Whatever appears in the records, retype it exactly, except for the pictures.

* Stored items:
+---+

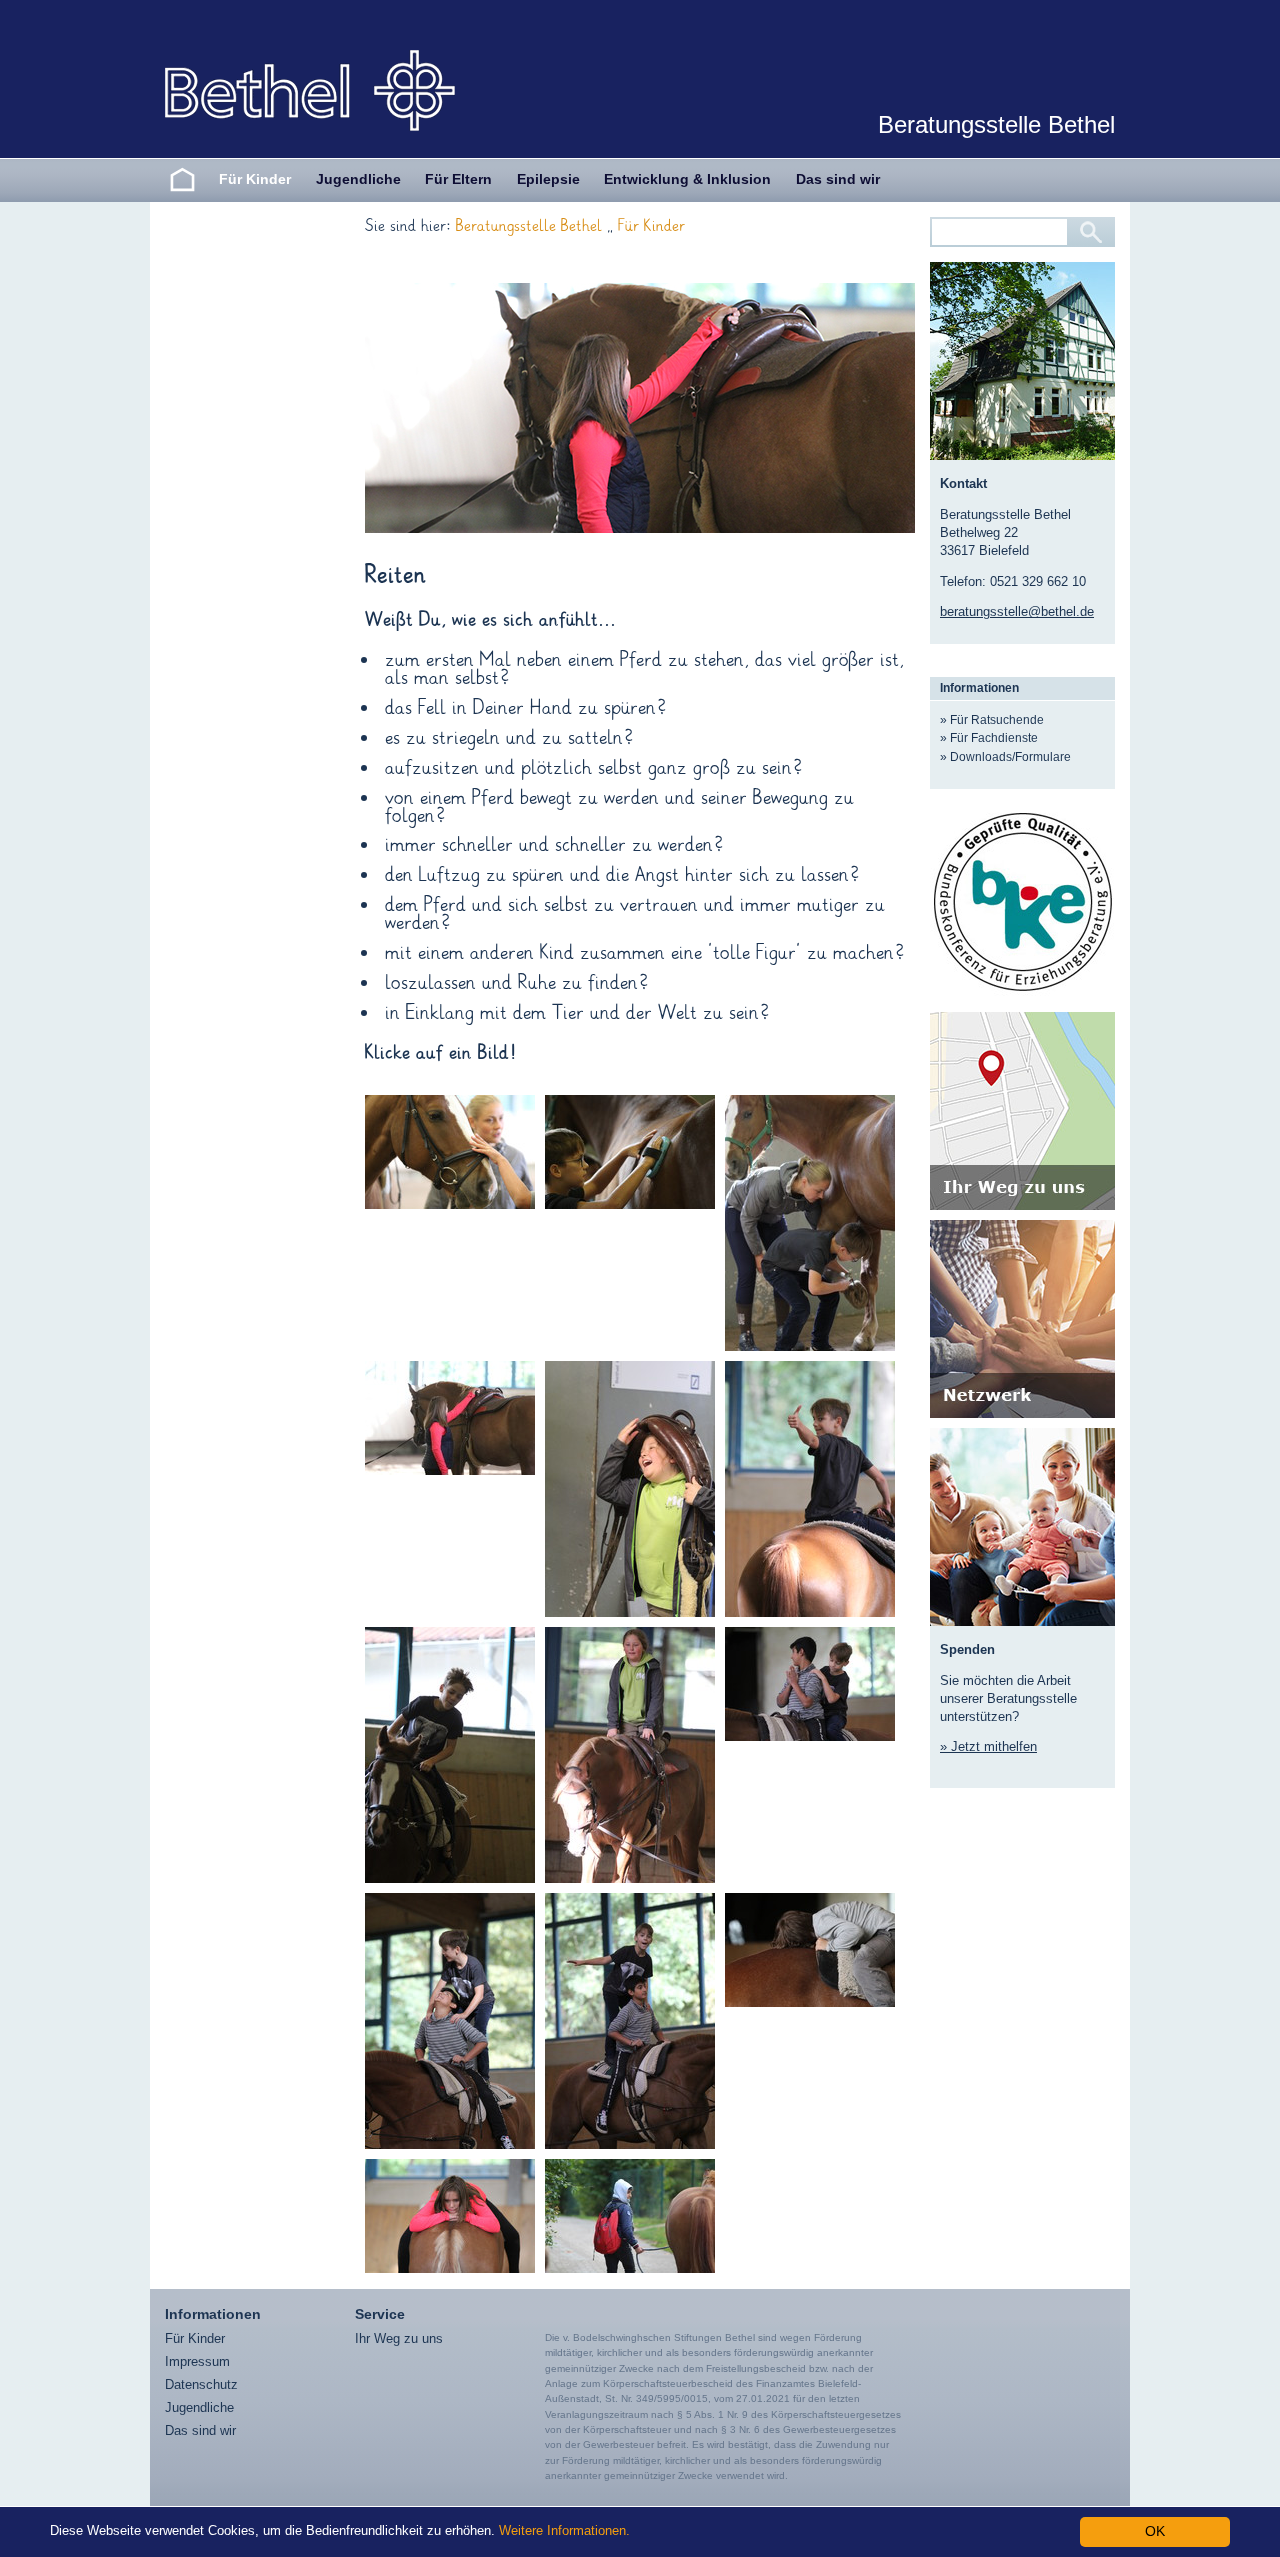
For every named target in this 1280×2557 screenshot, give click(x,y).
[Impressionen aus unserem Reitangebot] (450, 1152)
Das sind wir (838, 179)
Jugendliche (358, 179)
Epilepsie (548, 179)
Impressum (197, 2361)
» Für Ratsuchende (992, 720)
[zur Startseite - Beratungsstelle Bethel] (310, 89)
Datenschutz (201, 2384)
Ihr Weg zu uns (399, 2338)
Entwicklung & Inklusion (687, 179)
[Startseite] (182, 179)
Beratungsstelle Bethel (529, 226)
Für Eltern (458, 179)
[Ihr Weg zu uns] (1022, 1111)
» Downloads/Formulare (1005, 757)
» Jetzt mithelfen (988, 1746)
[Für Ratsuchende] (1022, 1525)
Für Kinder (255, 179)
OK (1155, 2531)
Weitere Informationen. (564, 2530)
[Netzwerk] (1022, 1319)
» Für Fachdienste (989, 738)
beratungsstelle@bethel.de (1017, 611)
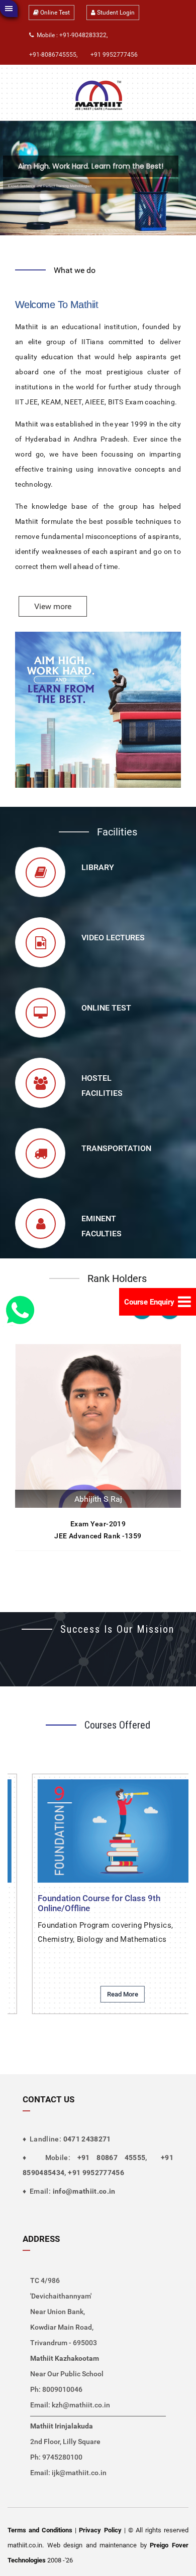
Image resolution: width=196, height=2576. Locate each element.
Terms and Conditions (40, 2530)
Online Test (54, 12)
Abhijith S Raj (98, 1499)
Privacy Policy (100, 2530)
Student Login (115, 12)
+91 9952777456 (114, 54)
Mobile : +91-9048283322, (71, 35)
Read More (122, 1994)
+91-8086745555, (53, 54)
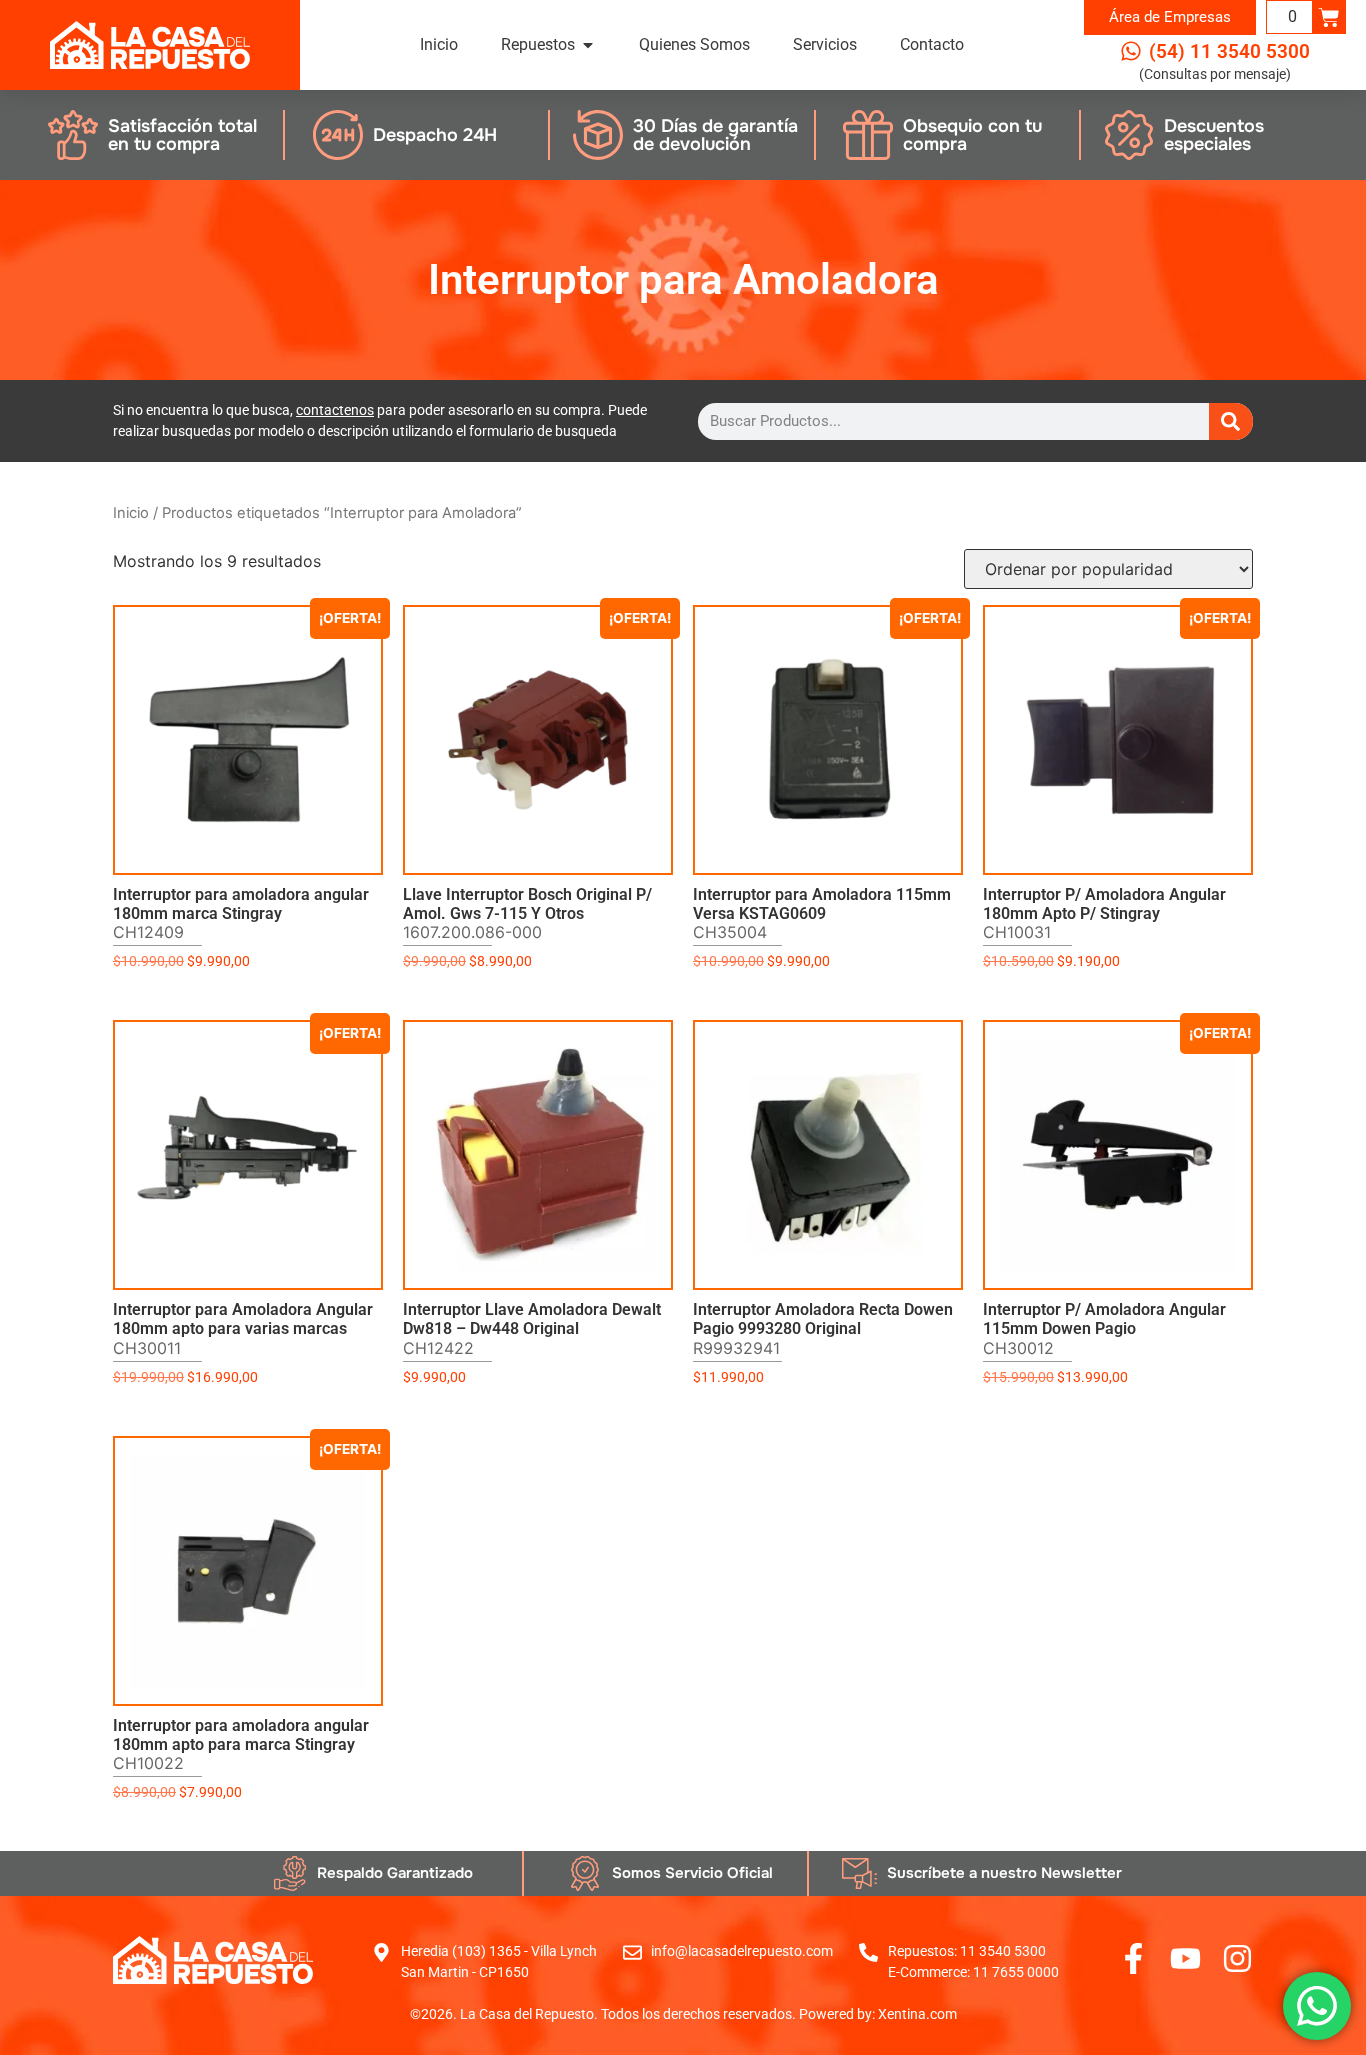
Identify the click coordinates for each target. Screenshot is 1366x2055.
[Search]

+---+

* Exercise response:
For every named target in this 1280×2557 screenshot, give click(x,y).
[Impressionen aus unserem Reitangebot] (450, 1152)
Das sind wir (838, 179)
Jugendliche (358, 179)
Epilepsie (548, 179)
Impressum (197, 2361)
» Für Ratsuchende (992, 720)
[zur Startseite - Beratungsstelle Bethel] (310, 89)
Datenschutz (201, 2384)
Ihr Weg zu uns (399, 2338)
Entwicklung & Inklusion (687, 179)
[Startseite] (182, 179)
Beratungsstelle Bethel (529, 226)
Für Eltern (458, 179)
[Ihr Weg zu uns] (1022, 1111)
» Downloads/Formulare (1005, 757)
» Jetzt mithelfen (988, 1746)
[Für Ratsuchende] (1022, 1525)
Für Kinder (255, 179)
OK (1155, 2531)
Weitere Informationen. (564, 2530)
[Netzwerk] (1022, 1319)
» Für Fachdienste (989, 738)
beratungsstelle@bethel.de (1017, 611)
Image resolution: width=196, height=2576. Locate each element.
Terms and Conditions (40, 2530)
Online Test (54, 12)
Abhijith S Raj (98, 1499)
Privacy Policy (100, 2530)
Student Login (115, 12)
+91 9952777456 (114, 54)
Mobile : +91-9048283322, (71, 35)
Read More (122, 1994)
+91-8086745555, (53, 54)
Identify the click coordinates for each target. Screenshot is 1366x2055.
[Search]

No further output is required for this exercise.